Marriage – a new word needed
By: John Bispala 01/01/2013
Isn’t it time now to look for a new word for the embattled “marriage?” Everybody wants it regardless of our religion, sexual orientation or lack thereof. It seems reasonable for each subgroup of culture, philosophy or faith to invent a new term more suitable to their liking and abandon the word “marriage” to the politicians and definers of state law. This past November 6 election and campaign buildup obviously demonstrates that the state has a vital interest in marriage. Why not let them just have it?

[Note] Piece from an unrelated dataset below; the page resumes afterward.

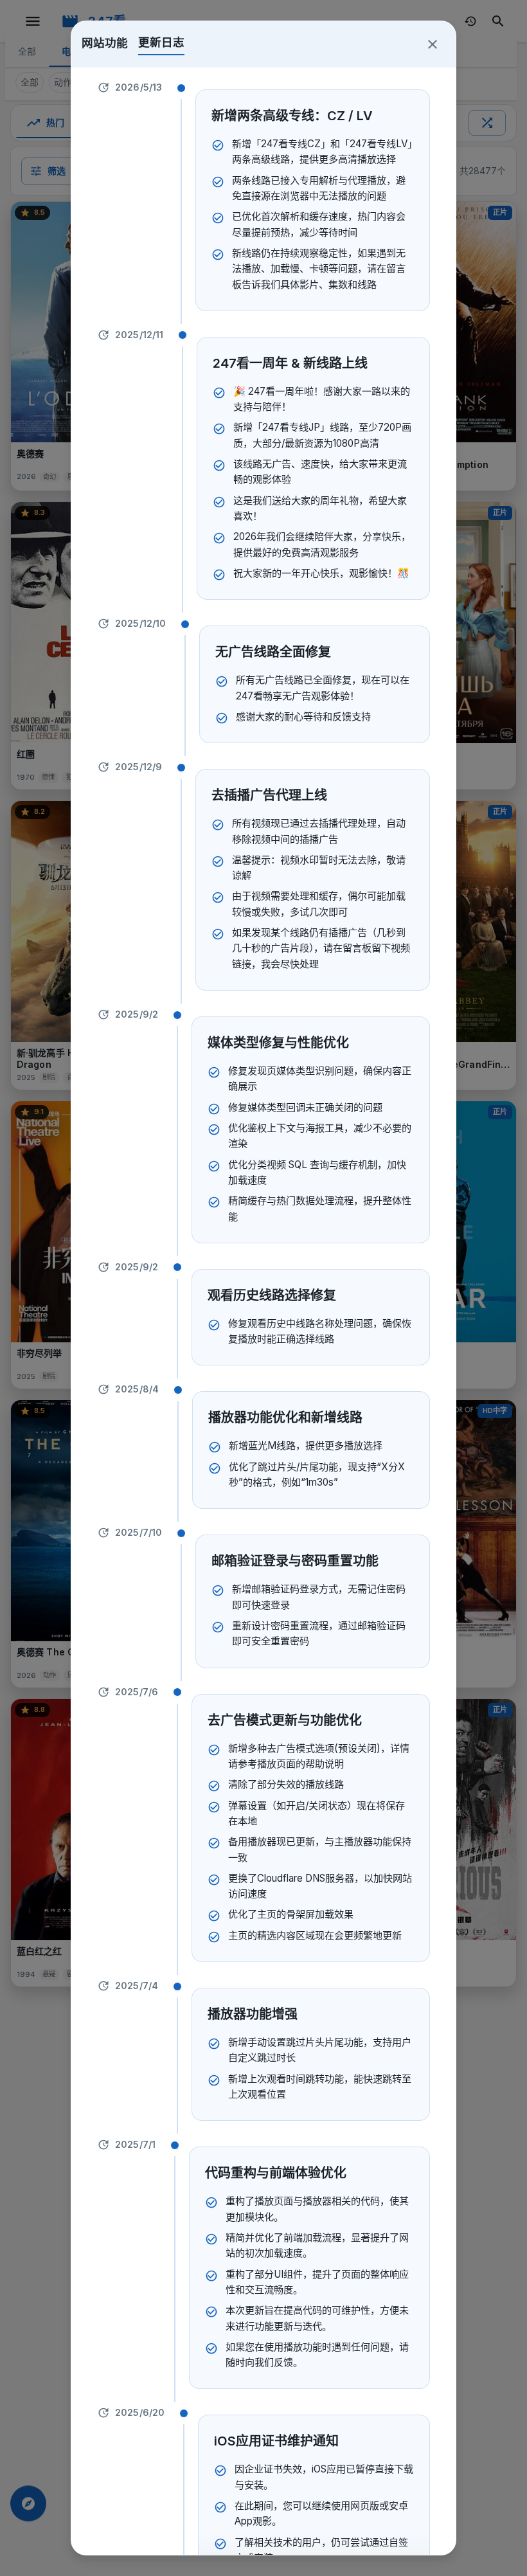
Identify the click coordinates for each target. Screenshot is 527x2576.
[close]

Inventing a new term for such a vital relationship as “marriage” is nothing new. For example, in the very first century of Christianity, politicians and the whole world were engrossed in a form of love signified in Greek dialects by “eros” or “phileo.” The first of these is the root for modern words like “erotic.” The latter is the root for “philander.”

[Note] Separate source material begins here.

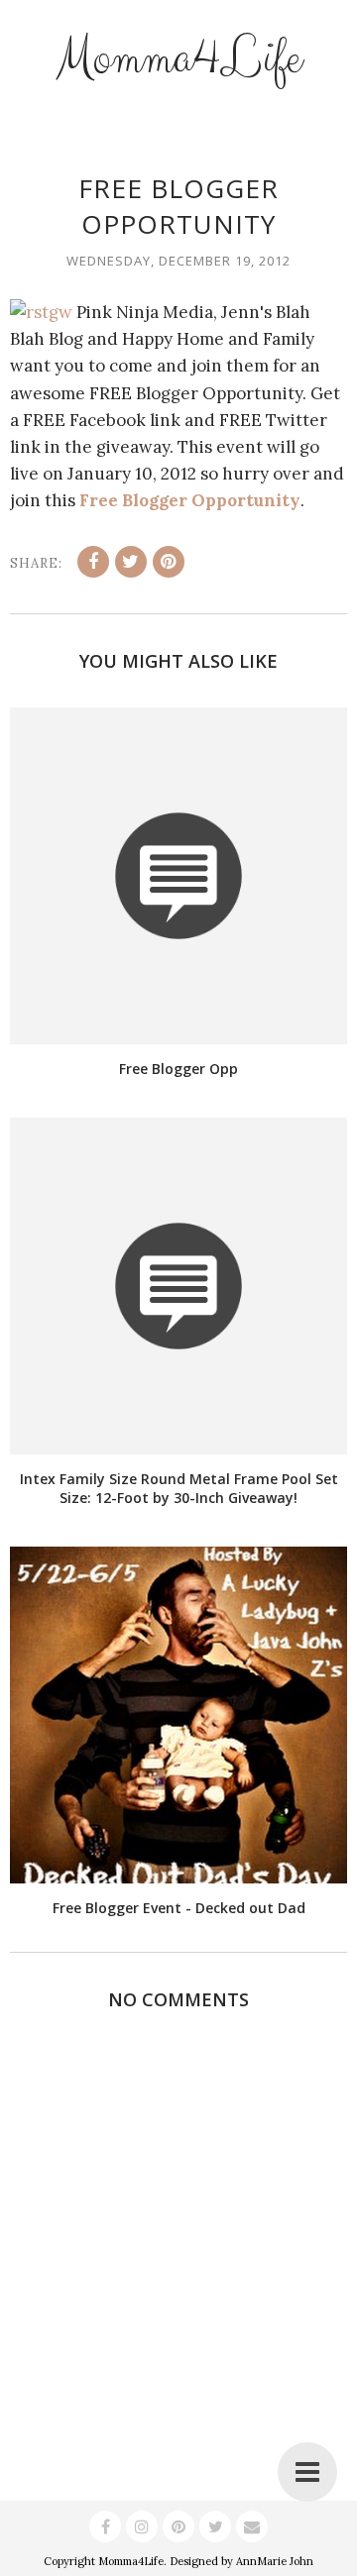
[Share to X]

Early Christians found something more suitable for their newfound view of love, “agape” in another Greek dialect. Agape love was taken over by these Christians to describe how they experienced God’s love toward them as individuals and as a whole, and how each of them should relate to others. Thus, the earliest Christians created something, though borrowed from some Greek community, and contributed the same to the rest of human discourse until this very day 21 centuries later!
If a new word or words for marriage were found or devised in the many subgroups, whether sacramental or secular, they could set up their own criteria and parameters for it, leaving the state to define marriage now, and redefine it as time goes on, in the best and fairest interest of its citizens as a whole.